Why did he have to say that? He didn’t mean the words the way she wanted him to mean them, yet her foolish heart insisted on beating faster till she thought she could not breathe.

“Just leave me alone, Tanner McKnight. Go back to your employer and tell him … tell him that my mother and father loved each other very much. For whatever reason he objected to my father as a son-in-law, my father made my mother happy. Now they’re at peace together—” She broke off and fought down the hard rush of emotion that rose to choke her. “They are at peace together despite his interference. I don’t intend to let him interfere in my life any more than they did.”

He nodded once as if he understood and maybe even agreed. But then he said, “Do you love Harrison?”

Abby didn’t answer.

He didn’t give her time to, she tried to rationalize a few minutes later as she picked her way across the mud-slick that was their campsite, heading toward the Lewis wagon.
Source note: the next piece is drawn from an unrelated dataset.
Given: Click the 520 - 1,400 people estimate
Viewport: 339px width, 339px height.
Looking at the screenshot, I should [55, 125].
He’d turned around and left before she had time to say that her father hadn’t loved her mother right away either. He’d come to love her, just as she would come to love Dexter.
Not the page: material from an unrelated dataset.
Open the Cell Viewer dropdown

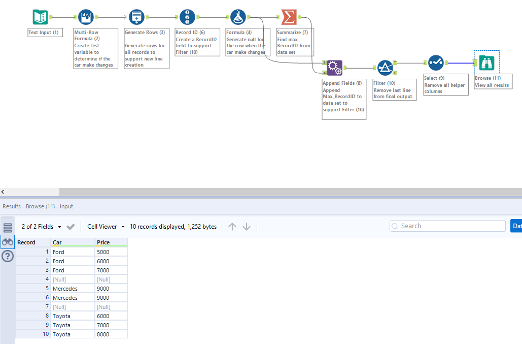(103, 226)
Only she feared that in her case it would never happen. She’d already lost her heart to an undeserving rogue who didn’t value it in the least.

The day remained gloomy and wet. Even Sarah’s ebullient revelation that she thought she was in the family way couldn’t completely dispel Abby’s mood. One person died and another soul came to take its place. It was the way of the world, and that at least restored some of her equanimity. Perhaps she’d name her own first son Robert, after his grandfather. If Dexter would agree.

Dexter. Suddenly the realization that every decision for the rest of her life would be made only with his approval depressed her enormously.

She tucked her needle into a corner of the blouse she was repairing. “I think I’d best be going.” She smiled gratefully at Sarah and Victor. “Congratulations on your good news.”

They didn’t protest when she left, and Abby suspected Victor was happy to have his little wife all to himself. They were so obviously in love with each other.

Dusk had seemed to come early due to the low-hanging clouds. As she picked her way through the drizzle that still lingered, she saw Doris Crenshaw struggling to build a fire from her hoarded chips and kindling. Rebecca Godwin was with her, chattering with Doris’s daughter. Rebecca was healing from the trauma she’d endured, and so would she as well, Abby supposed.

But once Abby climbed into her lonely wagon, what little flare of optimism she’d had died. Her father’s tobacco pouch hung down on a peg near the front of the wagon. His prayer book lay on a trunk.

She should have buried him with that book, she realized with a guilty twinge. Or with the big family Bible. No, not the Bible. She needed to hold on to their family Bible and pass it on to her own children.

At that thought she began to cry, only this time it was not for her father, or even for herself. She cried for her children, hers and Dexter’s. How happy a home could she possibly hope to make for her children if she so deeply dreaded their father’s husbandly attentions?

Abby sat on the bed, hugging the big leather-bound volume to her chest as she wept. Only when a man’s voice hailed her did she look up.